Disentangling the factors that contribute to variation in forest biomass increments in the mid-subtropical forests of China

Mid-subtropical forests are the main vegetation type of global terrestrial biomes, and are critical for maintaining the global carbon balance. However, estimates of forest biomass increment in mid-subtropical forests remain highly uncertain. It is critically important to determine the relative importance of different biotic and abiotic factors between plants and soil, particularly with respect to their influence on plant regrowth. Consequently, it is necessary to quantitatively characterize the dynamic spatiotemporal distribution of forest carbon sinks at a regional scale.

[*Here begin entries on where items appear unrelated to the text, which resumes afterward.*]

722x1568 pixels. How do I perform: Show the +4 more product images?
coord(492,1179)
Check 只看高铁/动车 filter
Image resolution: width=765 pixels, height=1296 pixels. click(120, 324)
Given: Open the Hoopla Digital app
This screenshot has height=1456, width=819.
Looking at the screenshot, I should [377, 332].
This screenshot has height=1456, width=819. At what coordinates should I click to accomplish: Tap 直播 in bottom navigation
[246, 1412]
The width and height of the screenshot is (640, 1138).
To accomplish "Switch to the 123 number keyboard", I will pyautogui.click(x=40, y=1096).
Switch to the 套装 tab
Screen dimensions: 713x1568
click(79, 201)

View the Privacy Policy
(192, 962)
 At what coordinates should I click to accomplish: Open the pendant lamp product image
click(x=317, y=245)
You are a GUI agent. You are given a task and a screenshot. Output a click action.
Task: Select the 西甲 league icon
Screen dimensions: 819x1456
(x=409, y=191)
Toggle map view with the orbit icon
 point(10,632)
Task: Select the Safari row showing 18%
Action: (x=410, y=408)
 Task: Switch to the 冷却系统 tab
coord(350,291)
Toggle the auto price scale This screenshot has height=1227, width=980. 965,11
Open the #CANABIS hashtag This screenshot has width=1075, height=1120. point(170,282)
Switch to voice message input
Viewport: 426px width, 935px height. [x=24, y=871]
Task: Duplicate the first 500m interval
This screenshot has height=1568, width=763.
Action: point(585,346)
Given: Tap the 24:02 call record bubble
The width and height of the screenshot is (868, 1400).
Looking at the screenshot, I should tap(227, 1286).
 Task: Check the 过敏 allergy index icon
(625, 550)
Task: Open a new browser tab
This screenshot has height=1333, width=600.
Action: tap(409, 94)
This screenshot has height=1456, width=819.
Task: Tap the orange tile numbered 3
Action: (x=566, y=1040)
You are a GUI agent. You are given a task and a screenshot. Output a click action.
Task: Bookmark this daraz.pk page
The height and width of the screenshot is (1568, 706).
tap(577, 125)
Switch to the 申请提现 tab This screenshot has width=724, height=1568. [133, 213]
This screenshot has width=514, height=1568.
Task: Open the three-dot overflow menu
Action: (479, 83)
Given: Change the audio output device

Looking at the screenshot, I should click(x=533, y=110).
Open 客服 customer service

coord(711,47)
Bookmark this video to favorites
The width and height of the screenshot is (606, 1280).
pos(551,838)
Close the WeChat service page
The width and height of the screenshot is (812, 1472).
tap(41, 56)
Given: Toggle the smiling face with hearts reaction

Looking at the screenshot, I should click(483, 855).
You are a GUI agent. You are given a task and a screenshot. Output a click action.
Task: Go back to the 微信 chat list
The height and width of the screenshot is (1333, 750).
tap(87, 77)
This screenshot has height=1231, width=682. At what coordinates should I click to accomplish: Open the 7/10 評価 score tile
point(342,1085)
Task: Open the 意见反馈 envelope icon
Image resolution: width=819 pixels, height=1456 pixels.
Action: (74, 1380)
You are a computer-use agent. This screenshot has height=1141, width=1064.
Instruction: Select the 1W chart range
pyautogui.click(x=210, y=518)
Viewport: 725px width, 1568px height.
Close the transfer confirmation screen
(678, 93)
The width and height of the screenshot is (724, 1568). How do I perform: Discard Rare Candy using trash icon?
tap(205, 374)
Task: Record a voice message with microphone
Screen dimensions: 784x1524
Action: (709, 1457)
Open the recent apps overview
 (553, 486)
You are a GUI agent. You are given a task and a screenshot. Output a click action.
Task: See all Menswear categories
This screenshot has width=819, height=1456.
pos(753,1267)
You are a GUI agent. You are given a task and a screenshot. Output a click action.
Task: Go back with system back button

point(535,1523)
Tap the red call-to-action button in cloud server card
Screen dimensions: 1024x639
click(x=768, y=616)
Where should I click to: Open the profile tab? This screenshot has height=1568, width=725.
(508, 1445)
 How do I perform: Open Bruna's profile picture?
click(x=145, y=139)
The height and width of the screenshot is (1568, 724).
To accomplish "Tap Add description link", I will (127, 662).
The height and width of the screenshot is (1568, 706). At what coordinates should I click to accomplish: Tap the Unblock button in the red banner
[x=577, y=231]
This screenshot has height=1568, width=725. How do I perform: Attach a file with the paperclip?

This study used a large, long-term dataset in a boosted regression tree (BRT) model to determine the major components that quantitatively control forest biomass increments in a mid-subtropical forested region (Wuyishan National Nature Reserve, China). Long-term, stand-level data were used to derive the forest biomass increment, with the BRT model being applied to quantify the relative contributions of various biotic and abiotic variables to forest biomass increment. Our data show that total biomass (t) increased from 4.62 × 106 to 5.30 × 106 t between 1988 and 2010, and that the mean biomass increased from 80.19 ± 0.39 t ha−1 (mean ± standard error) to 94.33 ± 0.41 t ha−1 in the study region. The major factors that controlled biomass (in decreasing order of importance) were the stand, topography, and soil. Stand density was initially the most important stand factor, while elevation was the most important topographic factor. Soil factors were important for forest biomass increment but have a much weaker influence compared to the other two controlling factors. These results provide baseline information about the practical utility of spatial interpolation methods for mapping forest biomass increments at regional scales.